In ogni caso, oggi vogliamo presentarvi alcuni degli scatti migliori eseguiti sul tema dell’archeologia industriale, che due amici fotoamatori di clubfotografia.com hanno appositamente realizzato per l’occasione. Sarebbe stato davvero un peccato non poterveli mostrare uno accanto all’altro, come si fa nelle mostre “vere”. Sono immagini che io definisco poetiche ed il cui scopo è quello di essere una testimonianza.
Gli autori delle fotografie sono fiorentini: Barbara Marilli e Massimo Lombardi.
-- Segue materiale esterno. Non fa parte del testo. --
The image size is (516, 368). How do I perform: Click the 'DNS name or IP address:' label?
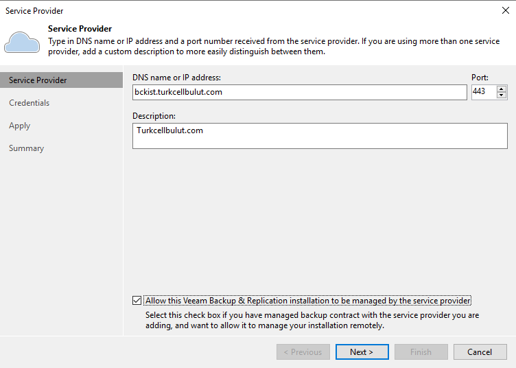click(176, 78)
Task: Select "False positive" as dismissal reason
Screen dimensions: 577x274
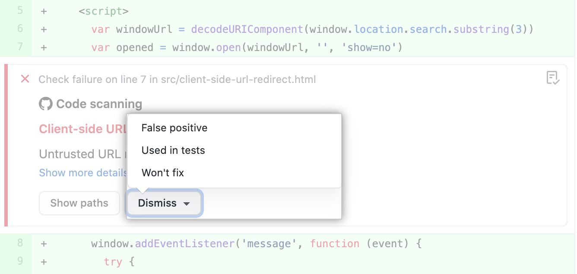Action: tap(174, 127)
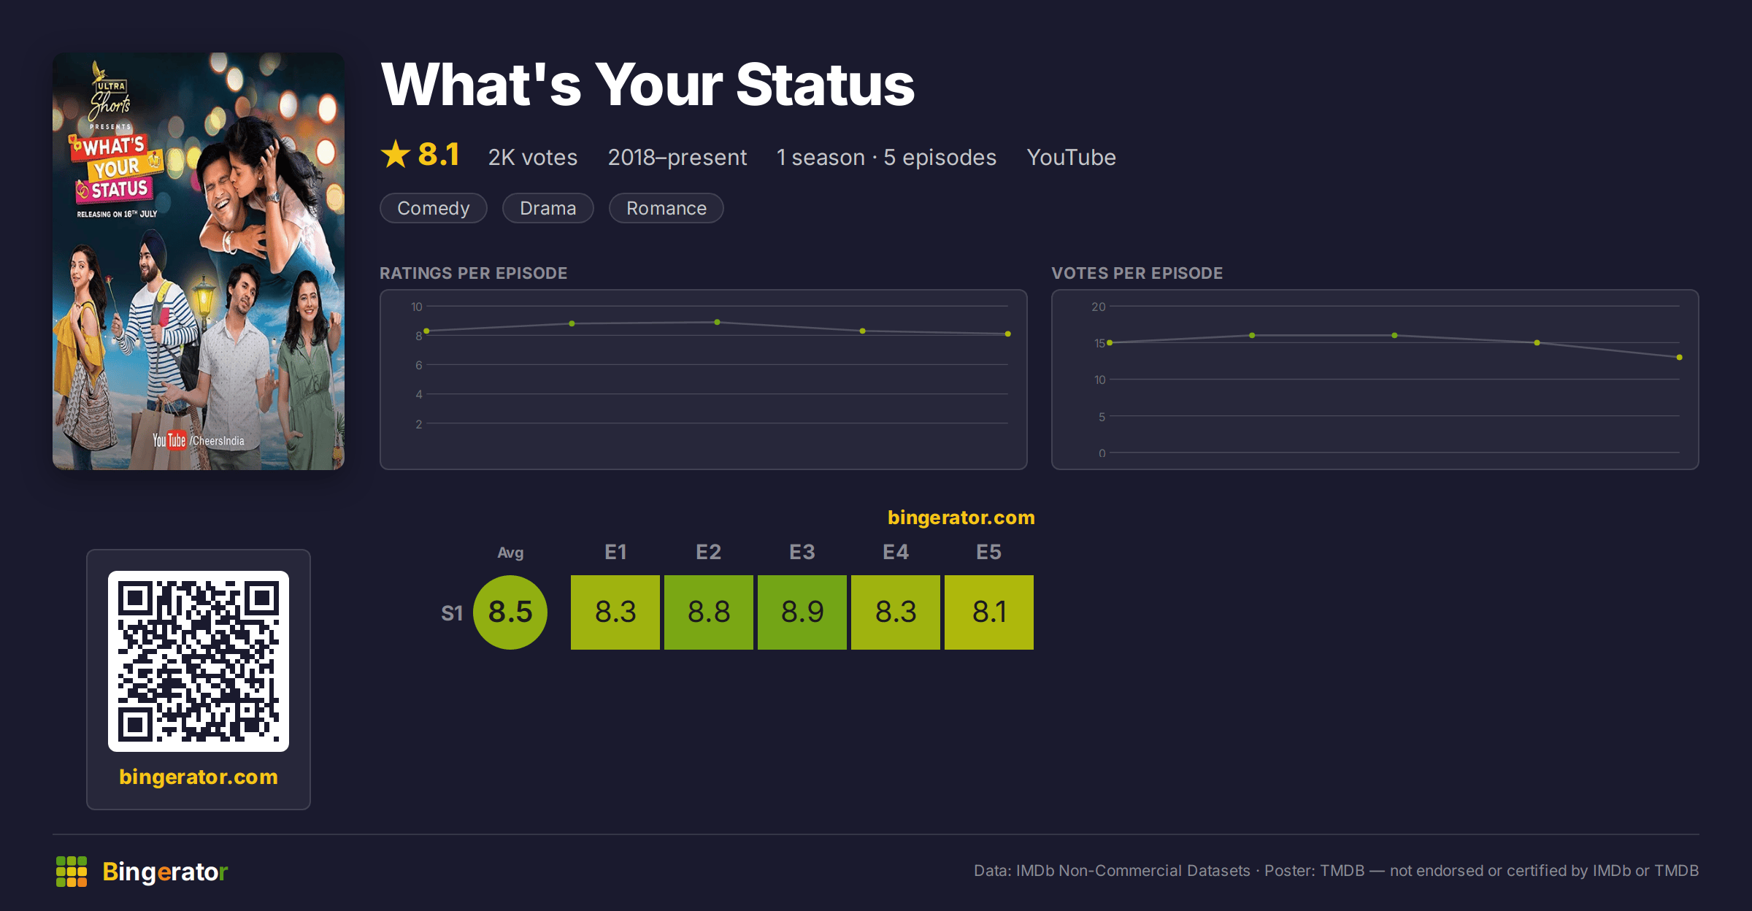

Hanno “esplorato” alcuni siti industriali abbandonati nei dintorni della loro città, e lo hanno fatto con l’entusiasmo che ci vuole quando si porta avanti una ricerca di questo genere (oltre che con l’occhio degno di un professionista). Si tratta in ogni caso di appunti: un abbozzo di quella che sarebbe potuta diventare un’occasione importante se la sua realizzazione si fosse concretizzata grazie all’aiuto e alla collaborazione di molti di voi (comunque non fasciamoci la testa prima che sia rotta… verrete sistematicamente aggiornati sui futuri sviluppi della questione).
I vetri rotti, i muri sgretolati, i cancelli arruginiti, le occhiaie vuote delle finestre stanno lì, a decomporsi e a mostrare la rapidità del mutamento, l’avvento repentino di nuovi modi di produrre grazie a nuove tecnologie e a nuove localizzazioni. Il nuovo che sovrasta il vecchio. Eppure il degrado e la rovina progressiva lasciano intatta la dignità ed il rispetto per la fatica ormai spenta. Risuonano ancora le “voci” dei macchinari in opera e le strutture e le capriate dei capannoni ormai spogli rimandano a un tempo lontano. Senso di sudore, di polvere, di fatica, di mani callose quando le 40 ore erano un sogno lontano e il lavoro infantile una realtà quotidiana.
Rimembranze di un antico sistema produttivo, oggi sembrano quasi degli “oggetti” sopravvissuti a un passato di strutture materiali che rimangono comunque corposi e inamovibili nei caratteri specifici del presente. Attraverso riprese a tutto campo, accostamenti e particolari, Barbara e Massimo sembrano aver colto lo spirito della territorialità archeologica industriale nel nostro paese.
Le tracce lasciate dai processi e dai fenomeni di industrializzazione costituiscono una sorta di museo all’aperto. Un museo di “cose” recenti, certo, ma proprio per questo più vicine al nostro mondo.